Ricordo un video tenerissimo in cui un bambino chiedeva al suo papà se fosse possibile fare in modo che il nuovo robottino avesse la stessa “coscienza” di quello vecchio, come se potesse davvero tornare a essere lui. In quelle parole, dette con l’innocenza di un bambino, si nasconde un pensiero profondo: il bisogno di continuità emotiva, di riconoscere qualcosa di sé anche in ciò che non è umano.
Un altro episodio che mi è rimasto impresso arriva da un documentario del National Geographic. Gli operatori avevano una regola ferrea: non intervenire mai negli eventi naturali, osservare soltanto. Ma un giorno si trovarono davanti a un gruppo di pinguini rimasti intrappolati in una conca di ghiaccio. Avrebbero potuto morire lì, senza possibilità di risalire. Di fronte a quella scena, la regola si sgretolò. Gli operatori decisero di aiutarli, scavando un piccolo passaggio per permettere loro di salvarsi. Era un gesto semplice, forse insignificante nella grande scala dell’ecosistema, ma profondamente umano. Non riuscirono a restare fermi, a ignorare la sofferenza.
Ogni volta che incontro episodi del genere mi torna in mente la stessa domanda: che cos’è, esattamente, questa forza che ci spinge a provare empatia anche quando non ce n’è alcun vantaggio, quando nessuno ci guarda, quando si tratta di esseri che neppure possono ricambiare?
Non voglio dire che l’essere umano sia buono per natura. Sappiamo bene che dentro di noi convivono anche l’egoismo, la violenza, la paura, l’indifferenza. La storia, e perfino la vita quotidiana, ce lo ricordano continuamente. E non credo nemmeno all’idea che nasciamo puri e diventiamo cattivi: chiunque abbia passato del tempo con un bambino sa che i piccoli non sono sempre dolci e altruisti. Anzi, spesso sono diretti, possessivi, determinati a ottenere ciò che vogliono, anche a costo di ferire gli altri. Ma in loro c’è anche una scintilla di autenticità, una spontaneità che con il tempo impariamo a domare, a modulare, a rendere più “socialmente accettabile”.
Eppure, accanto a tutto questo, c’è qualcosa che resiste. Una bontà istintiva, una forma di empatia che non è razionale ma viscerale. È ciò che ci spinge ad aiutare un animale ferito sul ciglio della strada, a parlare con una pianta che cresce sul nostro balcone, a commuoverci per la fine di un film o per la perdita di un oggetto a cui avevamo dato un nome.

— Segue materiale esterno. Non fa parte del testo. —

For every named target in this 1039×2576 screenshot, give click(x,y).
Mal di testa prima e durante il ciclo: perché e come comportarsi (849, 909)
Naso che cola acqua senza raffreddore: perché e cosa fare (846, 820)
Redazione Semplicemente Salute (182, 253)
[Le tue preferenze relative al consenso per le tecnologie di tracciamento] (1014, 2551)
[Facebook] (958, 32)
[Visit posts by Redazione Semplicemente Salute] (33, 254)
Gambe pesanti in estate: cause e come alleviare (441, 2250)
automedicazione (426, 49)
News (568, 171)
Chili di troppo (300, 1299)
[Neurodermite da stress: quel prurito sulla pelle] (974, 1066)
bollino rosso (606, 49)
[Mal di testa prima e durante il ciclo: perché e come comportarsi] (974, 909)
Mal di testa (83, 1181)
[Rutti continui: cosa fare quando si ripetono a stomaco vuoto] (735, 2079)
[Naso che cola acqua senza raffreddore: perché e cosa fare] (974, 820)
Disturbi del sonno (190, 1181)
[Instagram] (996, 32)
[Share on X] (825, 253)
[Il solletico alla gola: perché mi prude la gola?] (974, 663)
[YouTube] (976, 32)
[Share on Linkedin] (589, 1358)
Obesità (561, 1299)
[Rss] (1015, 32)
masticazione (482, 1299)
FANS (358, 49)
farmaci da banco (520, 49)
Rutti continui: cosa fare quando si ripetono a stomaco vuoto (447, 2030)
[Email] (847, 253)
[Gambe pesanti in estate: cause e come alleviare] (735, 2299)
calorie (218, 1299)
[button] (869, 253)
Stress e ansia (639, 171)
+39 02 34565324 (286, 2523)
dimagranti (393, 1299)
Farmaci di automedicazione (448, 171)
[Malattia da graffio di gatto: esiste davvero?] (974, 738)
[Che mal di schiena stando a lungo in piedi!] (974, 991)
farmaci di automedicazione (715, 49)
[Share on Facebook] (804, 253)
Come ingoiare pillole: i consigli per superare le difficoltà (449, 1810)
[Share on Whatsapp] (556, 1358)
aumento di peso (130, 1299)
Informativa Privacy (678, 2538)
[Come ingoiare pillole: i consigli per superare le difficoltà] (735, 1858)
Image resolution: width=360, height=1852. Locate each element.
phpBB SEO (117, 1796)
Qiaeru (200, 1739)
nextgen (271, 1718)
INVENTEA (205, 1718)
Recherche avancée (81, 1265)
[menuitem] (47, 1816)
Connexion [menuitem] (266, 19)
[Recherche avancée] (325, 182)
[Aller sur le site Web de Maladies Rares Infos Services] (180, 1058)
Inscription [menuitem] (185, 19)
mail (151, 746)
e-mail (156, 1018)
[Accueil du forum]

La psicologia ha cercato di spiegare questo fenomeno. C’è chi parla di antropomorfismo, cioè la tendenza a proiettare caratteristiche umane su tutto ciò che ci circonda. È un meccanismo cognitivo che ci aiuta a interpretare il mondo, ma anche a sentirci meno soli in esso. Altri studiosi parlano invece di empatia generalizzata, una capacità emotiva che si estende ben oltre il confine della nostra specie. In entrambi i casi, ciò che emerge è un tratto profondamente umano: la necessità di entrare in relazione.
E forse è proprio questo il punto.
Essere umani significa cercare legami, anche laddove non dovrebbero esistere. Significa vedere un frammento di vita anche in un oggetto, un’anima anche in un gesto meccanico. Non si tratta di ingenuità, ma di una forma di intelligenza emotiva che ci definisce, che ci rende capaci di compassione, di immaginazione, di speranza.
Ogni volta che mi capita di vedere storie come queste, non posso fare a meno di pensare che, nonostante tutto, non abbiamo perso la nostra umanità.
In un mondo che spesso sembra dominato dalla freddezza, dalla competizione e dall’indifferenza, continuiamo a dimostrare che dentro di noi c’è una forza più profonda, una luce che ci spinge verso la cura, verso la connessione, verso la vita.
È una luce fragile, certo, ma resiste.
E finché continueremo a provarla, finché continueremo a dare un nome ai nostri piccoli robot o ad aprire un varco nel ghiaccio per salvare dei pinguini, potremo ancora dirci, nel senso più pieno del termine, umani.